> **TASK INSTRUCTIONS**
Below, write out the lines of the material word for word, from the line containing "Create new folder icon" through the end of the material, inclusive.

> **SUPPLIED RECORDS**
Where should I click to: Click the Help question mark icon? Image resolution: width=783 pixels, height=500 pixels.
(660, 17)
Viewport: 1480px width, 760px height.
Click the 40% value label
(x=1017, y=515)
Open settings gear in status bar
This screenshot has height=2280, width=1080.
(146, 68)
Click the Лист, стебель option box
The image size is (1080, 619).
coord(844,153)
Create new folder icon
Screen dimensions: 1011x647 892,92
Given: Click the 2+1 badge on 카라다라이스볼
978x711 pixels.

> **EXERCISE RESPONSE**
Create new folder icon
Screen dimensions: 1011x647 892,92
Given: Click the 2+1 badge on 카라다라이스볼
978x711 pixels.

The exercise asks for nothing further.